Com toda esta tralha,
dirigir-se-ia para seu gabinete, mas ao dar meia volta deparou-se
com sua esposa, a advogada Dra. Themis, que já o observava
há sabe-se lá quantos minutos.
O susto foi tal que cuia, erva e
documentos foram ao chão. O juiz franziu o cenho e estava
pronto para praguejar, quando observou que a testa da
mulher era ainda mais franzida que a sua.
Por se tratarem de dois juristas experientes,
não é estranho que o diálogo litigioso que se instaurava obedecesse
aos mais altos padrões de erudição processual.
– Juílson! Eu não agüento
mais essa sua inércia. Eu estou carente, carente de ação, entende?

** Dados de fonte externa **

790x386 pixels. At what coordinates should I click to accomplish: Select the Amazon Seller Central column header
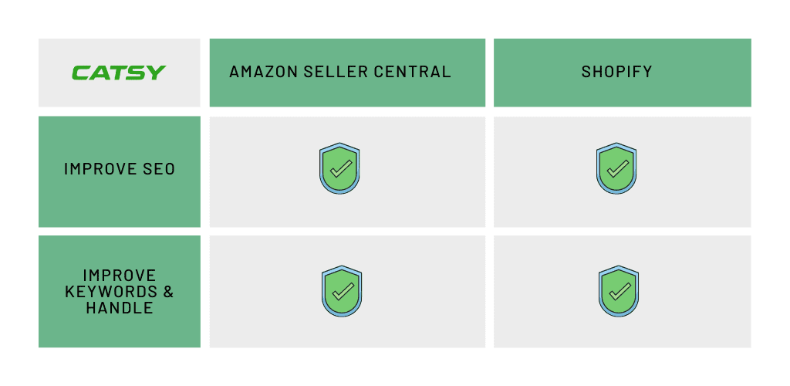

– Carente de ação? Ora, você sabe muito
bem que, para sair da inércia, o Juízo precisa ser
provocado e você não me provoca, há anos. Já eu dificilmente inicio
um processo sem que haja contestação.
– Claro, você preferia que o processo
corresse à revelia. Mas não adianta, tem que haver o exame das
preliminares, antes de entrar no mérito. E mais, com você o rito é sempre
sumaríssimo, isso quando a lide não fica pendente... Daí é que a
execução fica frustrada.
– Calma aí, agora você está apelando. Eu
já disse que não quero acordar o apenso, no quarto ao
lado. Já é muito difícil colocá-lo para dormir.

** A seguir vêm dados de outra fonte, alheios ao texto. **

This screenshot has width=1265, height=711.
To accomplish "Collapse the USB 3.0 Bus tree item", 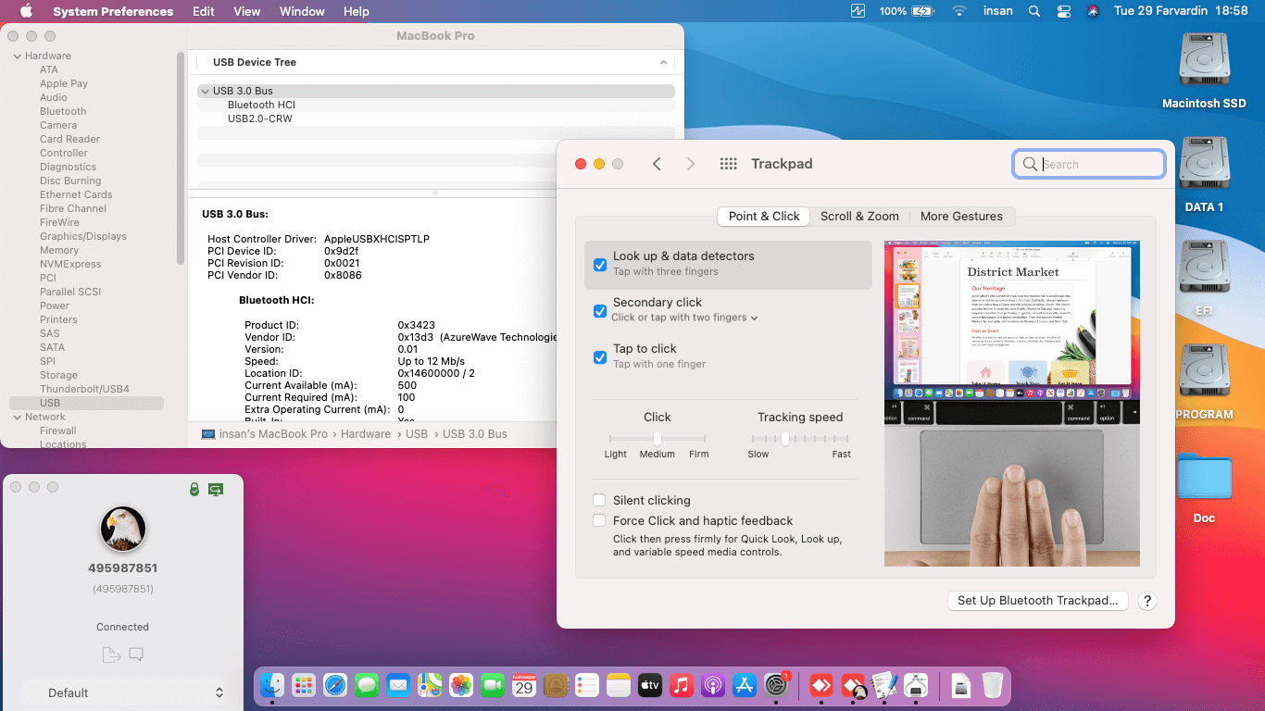I will [205, 91].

Quanto ao rito sumaríssimo, é que eu
prezo a economia processual e detesto a morosidade. Além disso, às
vezes até uma cautelar pode ser satisfativa.
– Sim, mas pra isso é preciso que se
usem alguns recursos especiais.
Teus recursos são sempre desertos, por
absoluta ausência de preparo.
– Ah, mas quando eu tento manejar o
recurso extraordinário você sempre nega seguimento. Fala dos meus
recursos, mas impugna todas as minhas tentativas de inovação
processual. Isso quando não embarga a execução.

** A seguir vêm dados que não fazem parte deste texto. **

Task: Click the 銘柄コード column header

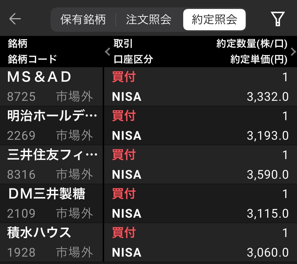Action: pos(32,59)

Mas existia um fundo de verdade nos
argumentos da Dra. Themis. E o Dr. Juílson só se recusava a aceitar a
culpa exclusiva pela crise do relacionamento.
Por isso, complementou:
– Acho que o pedido procede, em
parte, pois pelo que vejo existem culpas concorrentes. Já que ambos somos
sucumbentes vamos nos dar por reciprocamente quitados e compor
amigavelmente o litígio.
– Não posso. Agora existem terceiros
interessados. E já houve a preclusão consumativa.
– Meu Deus! Mas de minha parte não havia
sequer suspeição!
– Sim. Há muito que sua cognição não é
exauriente. Aliás, nossa relação está extinta. Só vim pegar o apenso em carga e
fazer remessa para a casa da minha mãe.
E ao ver a mulher bater a porta atrás de
si, Dr. Juílson fica tentando compreender tudo o que havia acontecido. Após
deliberar por alguns minutos, chegou a uma triste conclusão:
– E eu é que vou ter que pagar as custas...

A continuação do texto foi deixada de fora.